Aliliana menoleh kewajah Emilio yang setengah wajahnya tertutupi ciput hudie berwarna hitam, di akhir Aliliana mencebik.
"Terserah kau saja. Cuma, kalau boleh memberi saran jangan mati sekarang!. Kau pasti tau masih banyak masalah yang harus kau selesaikan. Selesaikanlah dahulu, setidaknya saat kau mati kau tidak meninggalkan apapun di dunia ini termasuk masalah mu" saran Aliliana sambil berjalan menuju sepatunya di lepas.
"Ah buruk sekali sepatu ini." Dengus Aliliana, "Apa Mas Zian sudah mengeluarkan banyak uang barang jelek ini?"
"Dimana kau membeli sepatu replika itu?"
"Replika?" Aliliana seolah terkejut dan tampak tidak senang Emilio mengatakan sepatunya replika. "Hei jangan sembarangan, suamiku yang membeli sepatu mahal edisi terbatas ini. Dia rela mengantre lama demi aku"
"Ya, kau benar. Sepatu ini memang edisi terbatas, tapi entah kau bodoh atau memang tidak tau fashion. Tetapi sepatu ini memang replika"
"Replika itu artinya palsu?"
"Ya. Dengan hanya sekilas melihatnya saja aku sudah tau kalau sepatu mu itu palsu."

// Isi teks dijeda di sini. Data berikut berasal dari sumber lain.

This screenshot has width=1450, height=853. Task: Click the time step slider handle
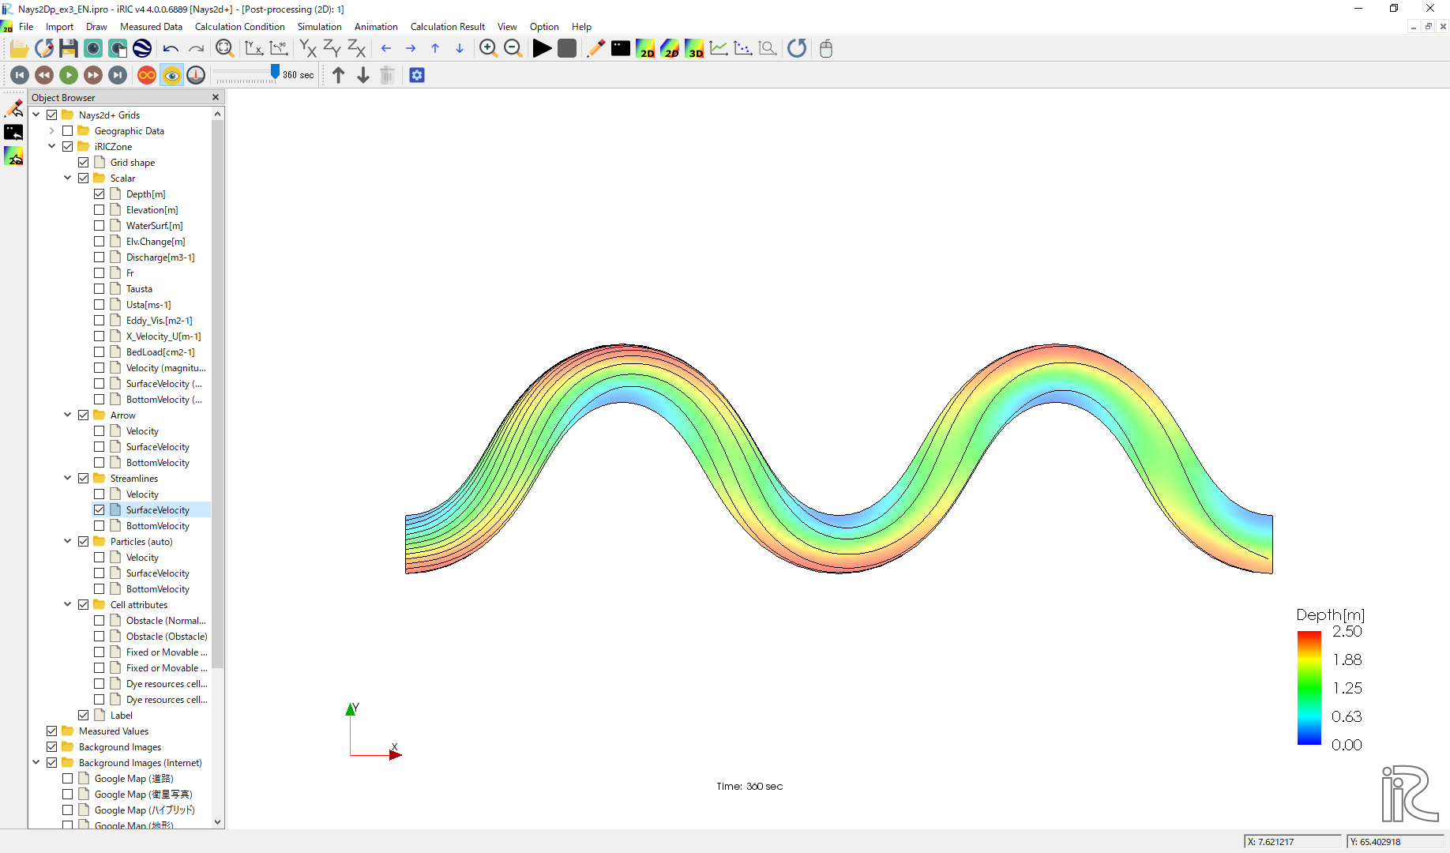[x=275, y=73]
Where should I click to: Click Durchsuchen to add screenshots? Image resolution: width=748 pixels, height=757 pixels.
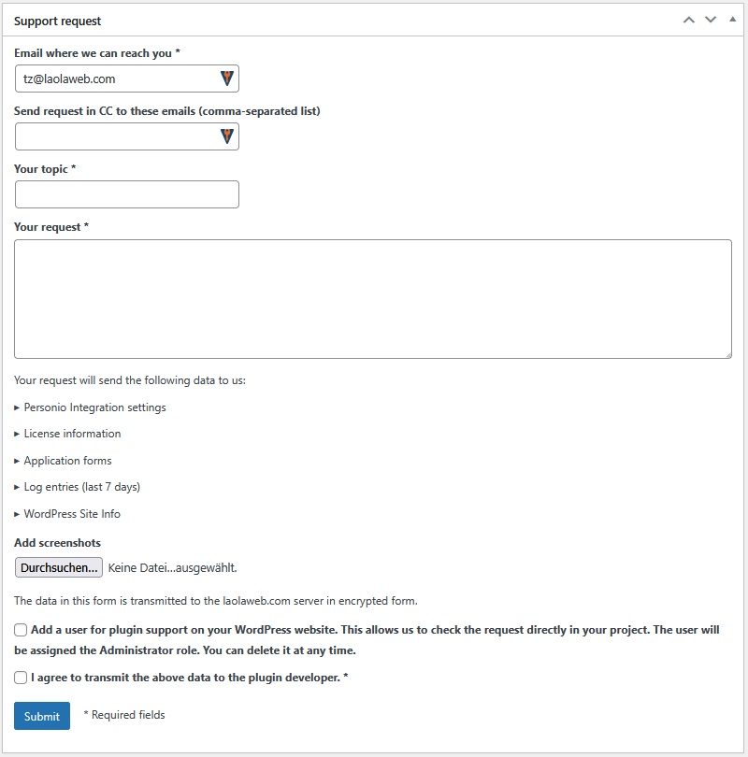[59, 567]
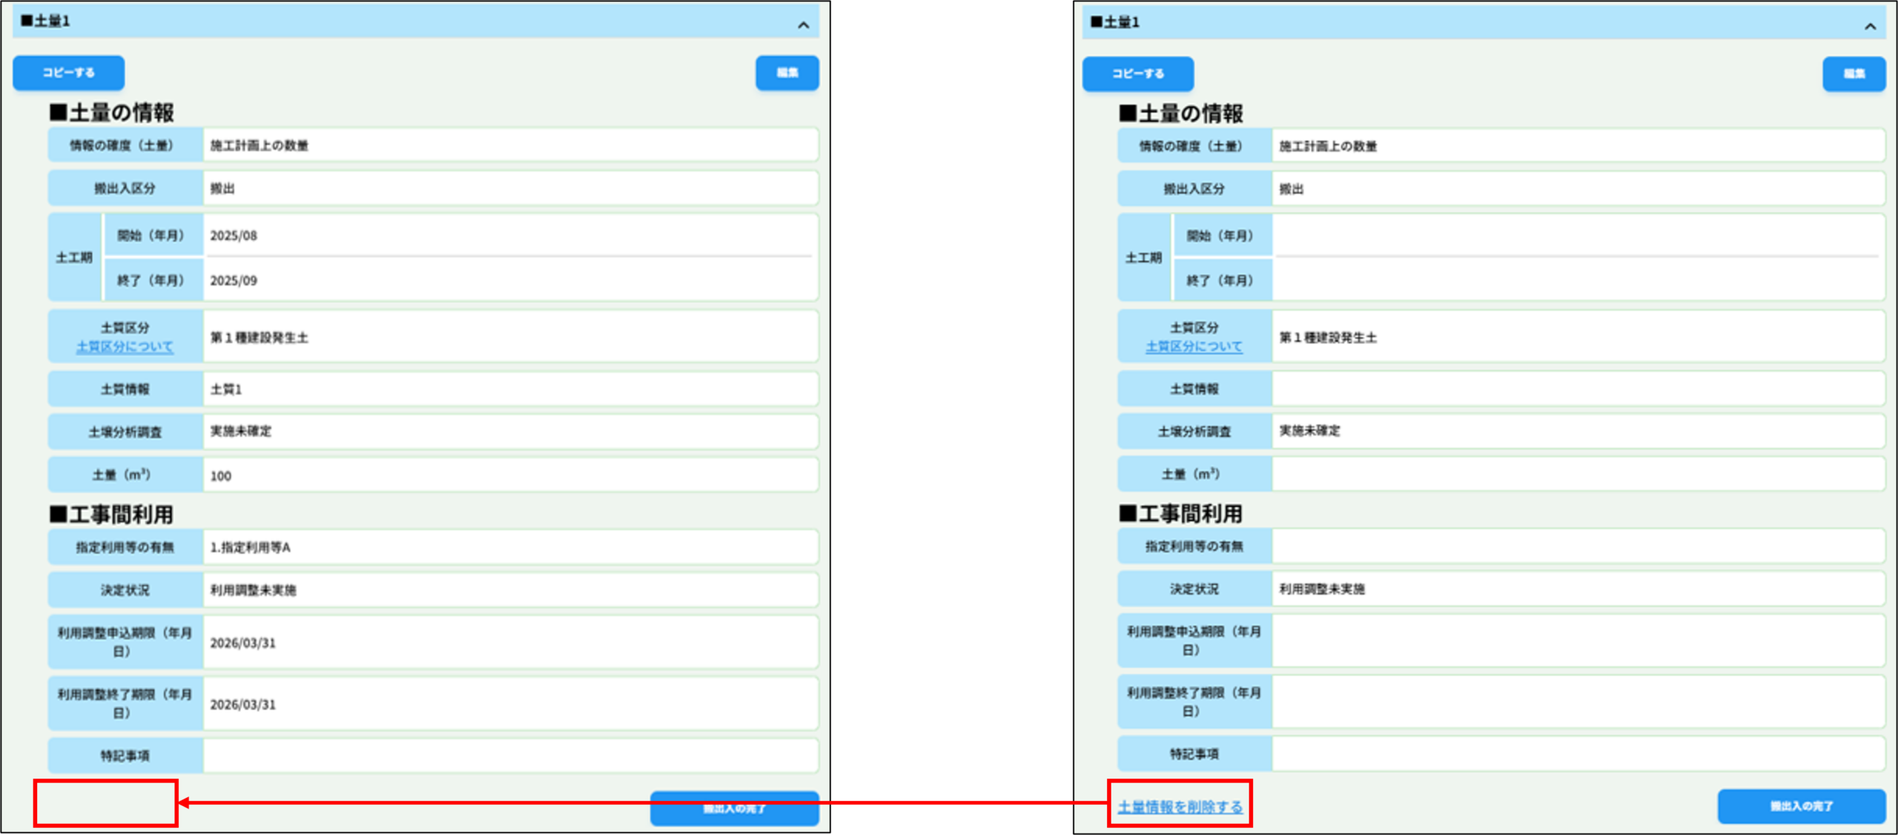The image size is (1898, 835).
Task: Open left 土質区分について link
Action: click(x=125, y=346)
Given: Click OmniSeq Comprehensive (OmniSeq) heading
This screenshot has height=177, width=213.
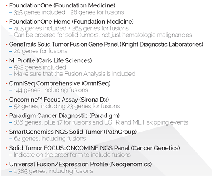Looking at the screenshot, I should point(60,84).
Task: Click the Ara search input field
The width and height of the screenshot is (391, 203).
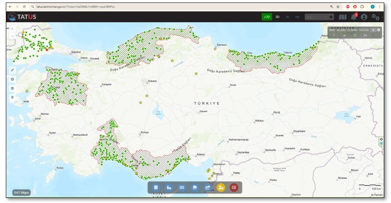Action: click(x=317, y=17)
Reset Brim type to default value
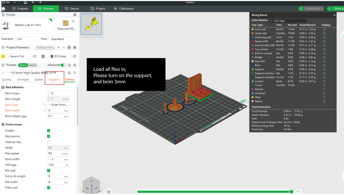This screenshot has height=195, width=344. [x=45, y=105]
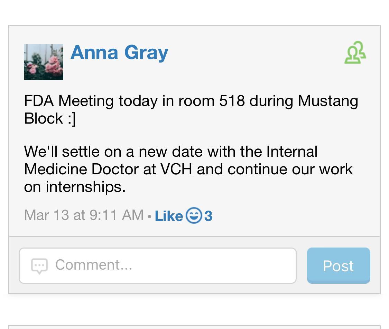View the 3 reactions count

(208, 216)
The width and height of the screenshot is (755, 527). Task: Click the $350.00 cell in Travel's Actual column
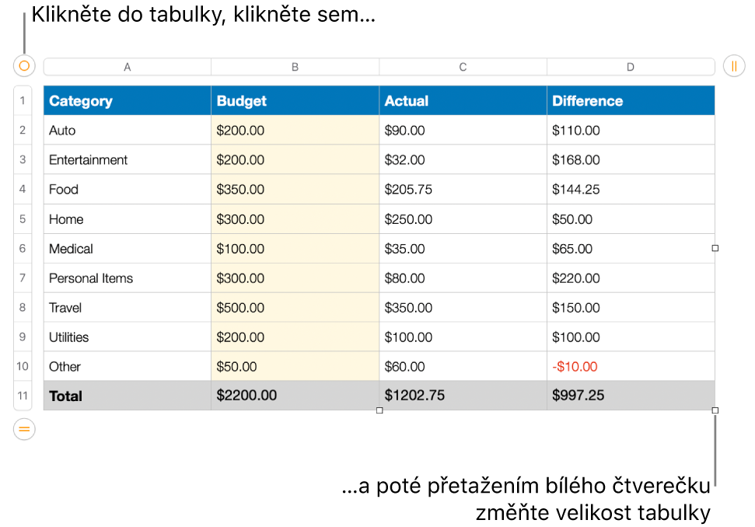pos(463,307)
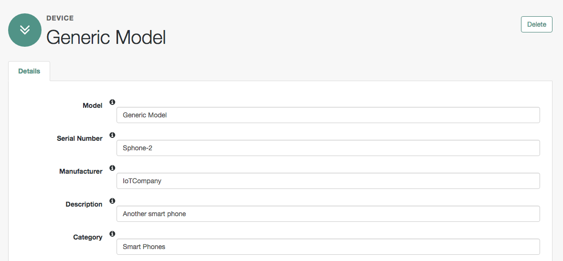
Task: Select the IoTCompany manufacturer input
Action: (x=328, y=181)
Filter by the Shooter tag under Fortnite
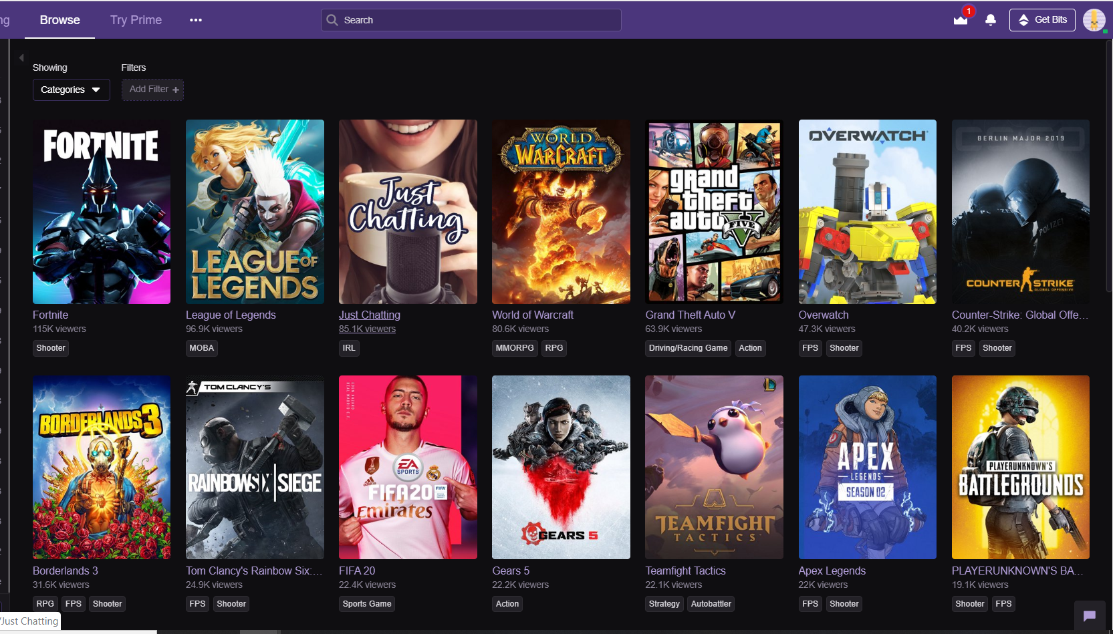The image size is (1113, 634). [x=50, y=348]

Aliliana terdiam sejenak, dia seperti tidak percaya pada Emilio yang secara tidak langsung sedang membuktikan kalau Zian sudah membohonginya.
"Berapa uang yang kau keluarkan untuk sepatu buruk ini?" Emilio berjalan kedekat Aliliana.
"50 juta, ya Mas Zian mengatakan kalau harga sepatu ini senilai 50 juta"
Emilio tersenyum kecil, "Jelas sekali kalau kau sudah di bohongi," Aliliana semakin terkejut. "Kau mau tau berapa harga sebenarnya?"
Aliliana diam namun raut wajahnya terlihat cukup penasaran.
"Sepatu ini setara mobil mewah kelas menengah"
"Seratus juta?" Tebak Aliliana.
"800 juta" jawab Emilio.
"800??"
Spontan Aliliana menjatuhkan sepatu dari tangannya ia juga sempat menganga tak percaya.
"Kau bercanda?"
"Kemarilah, ikuti aku! akan aku tunjukkan sepatu yang asli"
Tanpa fikir panjang Aliliana lantas mengikuti langkah lelaki tersebut, lelaki yang tidak ia tau siapa dan asal usulnya, selain keadaan temaram lelaki itu juga mengenakan topi yang menutupi sebagian wajahnya.
"Waahh" sejak pertama kali masuk kedalam Penthouse Aliliana sudah terpukau dengan interior yang mewah bergaya modern, menilik dari tempat tinggal yang di miliki lelaki yang ia selamatkan ini Aliliana yakin kalau lelaki yang ia selamatkan itu bukanlah orang sembarangan, tetapi kemudian timbul tanya mengapa tersirat niat untuk bunuh diri di tengah kehidupan yang dirasa cukup gemilang.
Aliliana tak bisa berhenti menilik semua perabot dan barang antik di dalam Penthouse tersebut, hingga kemudian Aliliana terpana pada satu lukisan lelaki yang cukup familiar buatnya, serta Aliliana juga merupakan fans lelaki yang ada di dalam lukisan tersebut.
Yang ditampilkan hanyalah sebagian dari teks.